Нафтали посмотрел на часы, было без трех минут одиннадцать. Рановато, вообще, для таких алкогольных объемов. И потом, он надеялся сегодня зайти в магазин, приглядеться, прицениться, полюбоваться, судьба была против. Говорить он не стал ничего, старшие решали сами за себя. Хотя на первый взгляд, Толику, возможно, добавлять сегодня не стоило и вовсе. Ну, куда еще, куда? Да Толик и не спрашивал у Нафталия разрешения. «Принеси нам из кухни продукты и посуду, сынок».

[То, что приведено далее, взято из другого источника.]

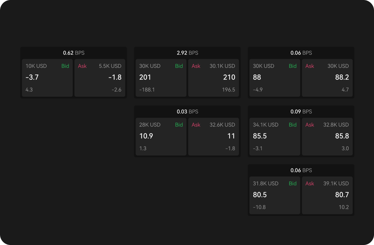Click the Ask at 85.8
This screenshot has height=245, width=374.
(327, 136)
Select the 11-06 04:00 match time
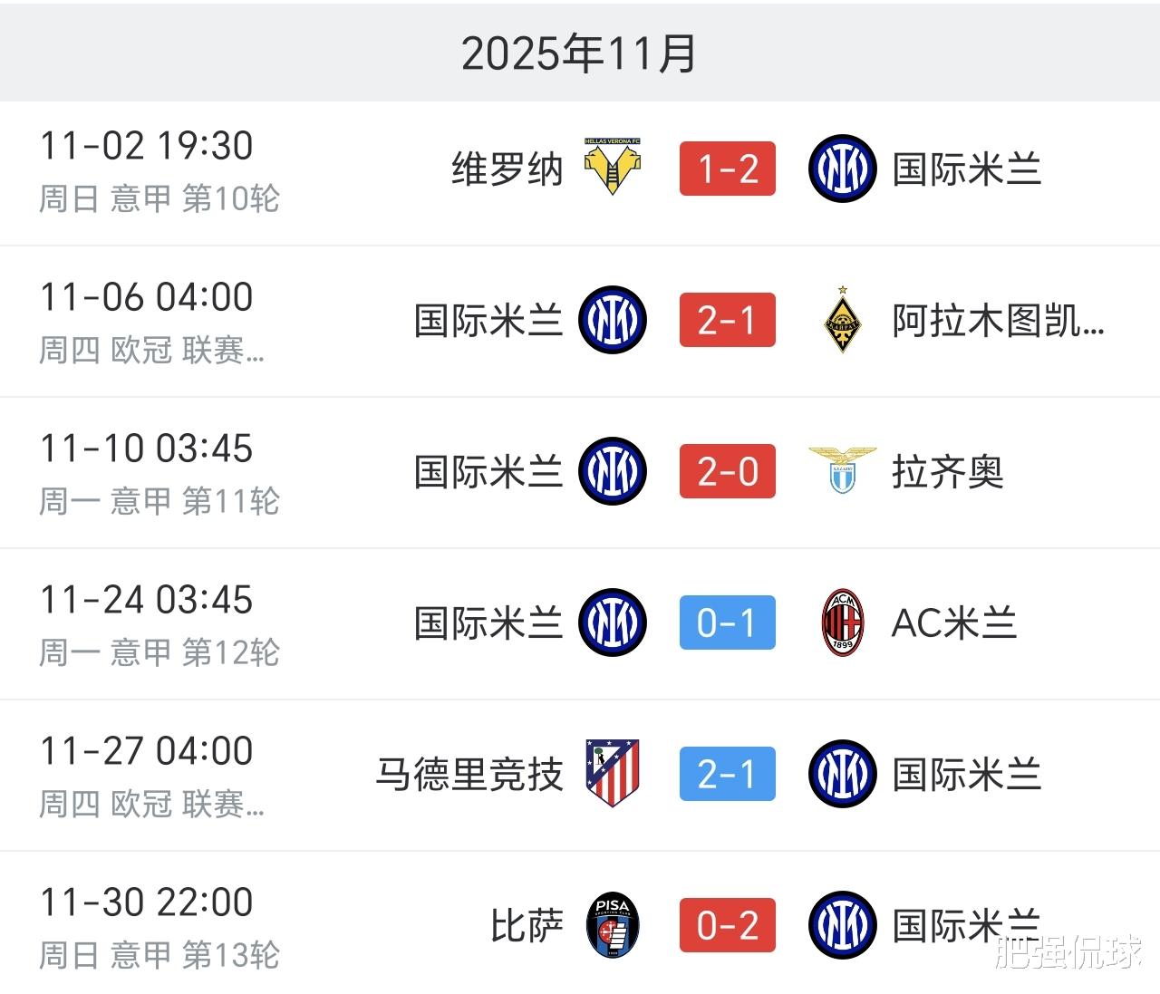The image size is (1160, 994). click(147, 297)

После второй рюмки Толик азартно сказал отцу: «Джеф Моисеевич, я пришел к вам за подписью. В Москве арестовали и судят моего друга Толю Корфа, подпишите письмо в его защиту, я всех обхожу», – он достал из портфеля три листа плотной бумаги, по виду ватманской. «Вот, и профессор Бердичевский, ваш коллега, поставил подпись», – он ткнул сильным пальцем в лист. В этой России всех мужчин зовут Толиками, с ума сойти», – подумал Нафтали.

«А кто он, этот Анатолий Корф, Толя?» – поинтересовался отец, вглядываясь в столбик подписей и отпечатанный на машинке текст над ними. «Замечательный человек, историк, полиглот, насмешник, правовед, он им опасен, они его ненавидят за все: за внешний вид, за независимость, за характер, за помощь Исаичу, его надо спасти, Джеф Моисеевич», – Толик сдвинул рюмки и поднял свою до уровня глаз. «Вы же помните, кто такой Исаич, господин профессор, даже есть такое стихотворение: «хороший человек Исаич, где-то там за рекой, кажется, живет, знаете?»».

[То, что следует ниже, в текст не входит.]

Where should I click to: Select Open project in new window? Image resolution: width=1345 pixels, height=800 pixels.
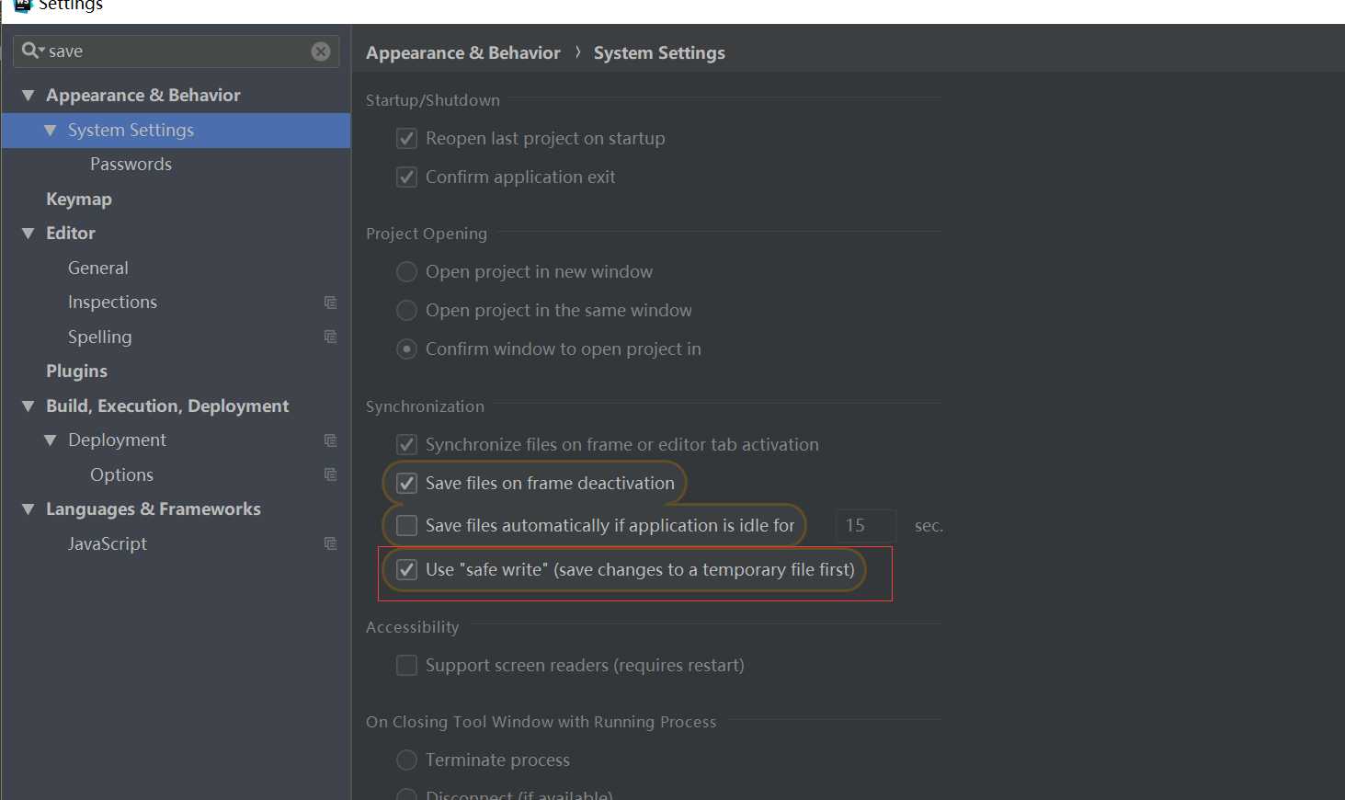(406, 272)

Отец еще сказал Толику: «Моя подпись не значит ничего, как вы понимаете, она может только повредить общему делу из-за моего прошлого», – но тот слушать не стал.

«Вы совершенно, простите меня, неправы, Джеф Моисеевич, кто что помнит, 30 лет прошло, о чем вы говорите, вы профессор, гражданин двух великих государств, знаменитый практик, хозяин клиники, автор ряда выдающихся научных работ, что вы», – Толик уверенно напирал, льстил напропалую, он привык добиваться своего. Отцу понравились его слова.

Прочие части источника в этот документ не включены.